(Dati delle coordinate degli elementi)
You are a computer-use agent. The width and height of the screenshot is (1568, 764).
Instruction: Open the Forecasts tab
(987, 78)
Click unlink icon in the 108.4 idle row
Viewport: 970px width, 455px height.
---
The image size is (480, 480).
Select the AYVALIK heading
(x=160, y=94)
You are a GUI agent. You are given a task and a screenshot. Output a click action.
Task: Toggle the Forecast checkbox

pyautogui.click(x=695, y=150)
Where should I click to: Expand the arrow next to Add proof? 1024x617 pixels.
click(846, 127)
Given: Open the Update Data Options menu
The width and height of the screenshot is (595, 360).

:: COSA SI CHIEDE ::
Formatta come elenco JSON di stringhe le righe dei dati dal tratto che va dalla riga contenente "The image size is (480, 480)." fino a quella contenente "The width and height of the screenshot is (595, 360).", entrambe incluse. Usa una stringa per ogni riga e tralascia le righe vuote.

:: RISULTATO FINALE ::
[
  "The image size is (480, 480).",
  "Select the AYVALIK heading",
  "(x=160, y=94)",
  "You are a GUI agent. You are given a task and a screenshot. Output a click action.",
  "Task: Toggle the Forecast checkbox",
  "pyautogui.click(x=695, y=150)",
  "Where should I click to: Expand the arrow next to Add proof? 1024x617 pixels.",
  "click(846, 127)",
  "Given: Open the Update Data Options menu",
  "The width and height of the screenshot is (595, 360)."
]